Skip to content

zucchi99/Emotion-Recognition-of-fer2013

Repository files navigation

Emotion Recognition of fer2013

Dataset Augmentation

Input file: fer2013.csv
Output file: fer2013_augmented.csv

From analysis of the dataset emerges that it is:

  • small: has only 35887 images
  • not uniformly distributed: happiness has 8989 samples meanwhile disgust only 547.

The analysis and the augmentation is done in the fer2013_augmenter.ipynb file.
The transformation class is implemented inside the fer2013_augmenter.py and is invoked by the notebook.

We decided to enlarge the database using some transformations on the images.
The size of original dataset is almost 290 MB.
Each transformation increase the size of 290 MB more or less.
The transformation applied are the following, defined in the class Filters(Enum):

  1. SOBEL
  2. VERTICAL
  3. HORIZONTAL
  4. CONTRAST_LOW
  5. CONTRAST_HIGH
  6. CONTRAST_VERY_HIGH
  7. FLIP_HORIZONTAL
  8. ROT_LEFT_60_DEGREES
  9. ROT_LEFT_40_DEGREES
  10. ROT_LEFT_20_DEGREES
  11. ROT_RIGHT_20_DEGREES
  12. ROT_RIGHT_40_DEGREES
  13. ROT_RIGHT_60_DEGREES

The final size will be almost 14 * 290 MB = 4 GB (original images included).
If the size is too much large, it is very easy to create a smaller dataset, by editing the notebook and selecting only the some of the filters.

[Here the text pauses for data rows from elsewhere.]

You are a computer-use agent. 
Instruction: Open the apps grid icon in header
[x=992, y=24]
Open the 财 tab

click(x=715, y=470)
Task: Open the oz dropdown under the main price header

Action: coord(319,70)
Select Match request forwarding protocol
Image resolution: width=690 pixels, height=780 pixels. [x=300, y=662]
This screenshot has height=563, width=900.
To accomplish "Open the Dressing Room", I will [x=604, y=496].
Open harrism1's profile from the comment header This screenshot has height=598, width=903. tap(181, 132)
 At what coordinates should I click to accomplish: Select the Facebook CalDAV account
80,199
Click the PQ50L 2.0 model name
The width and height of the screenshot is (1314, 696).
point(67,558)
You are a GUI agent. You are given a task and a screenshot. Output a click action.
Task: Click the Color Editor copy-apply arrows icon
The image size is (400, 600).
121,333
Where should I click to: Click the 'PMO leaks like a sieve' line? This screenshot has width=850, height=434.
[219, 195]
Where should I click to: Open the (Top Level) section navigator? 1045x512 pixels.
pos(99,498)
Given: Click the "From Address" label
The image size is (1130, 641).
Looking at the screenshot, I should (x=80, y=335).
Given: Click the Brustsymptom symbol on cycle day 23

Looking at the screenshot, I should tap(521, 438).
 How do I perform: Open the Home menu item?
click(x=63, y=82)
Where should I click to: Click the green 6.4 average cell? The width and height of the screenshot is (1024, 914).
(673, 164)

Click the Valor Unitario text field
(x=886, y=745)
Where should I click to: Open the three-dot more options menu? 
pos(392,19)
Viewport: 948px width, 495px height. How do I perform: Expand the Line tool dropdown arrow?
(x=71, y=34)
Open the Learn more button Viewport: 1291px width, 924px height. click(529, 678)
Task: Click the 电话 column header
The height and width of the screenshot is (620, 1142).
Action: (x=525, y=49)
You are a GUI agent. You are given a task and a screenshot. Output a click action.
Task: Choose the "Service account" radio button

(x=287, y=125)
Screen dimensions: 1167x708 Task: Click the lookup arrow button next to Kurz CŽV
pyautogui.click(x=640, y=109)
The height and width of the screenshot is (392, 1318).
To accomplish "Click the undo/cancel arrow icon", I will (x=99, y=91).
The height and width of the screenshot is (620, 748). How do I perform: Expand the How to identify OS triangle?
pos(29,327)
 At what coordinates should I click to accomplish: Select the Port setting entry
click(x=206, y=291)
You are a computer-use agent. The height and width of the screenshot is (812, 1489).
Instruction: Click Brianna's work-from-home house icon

The filters now are implemented in three possible ways:

  • using a lambda function: (x, y, pixel) -> pixel
    • used for altering the contrast
  • using a filter matrix in a function: (image, filter) -> image
    • used for vertical and horizontal filters
  • using custom function: (image, custom_parameter) -> image
    • used for sobel filter, flipping, rotations

Before applying the transformation filter-based, the image is padded to avoid images with lower dimensions.
Currently it is not supported the application of a stride.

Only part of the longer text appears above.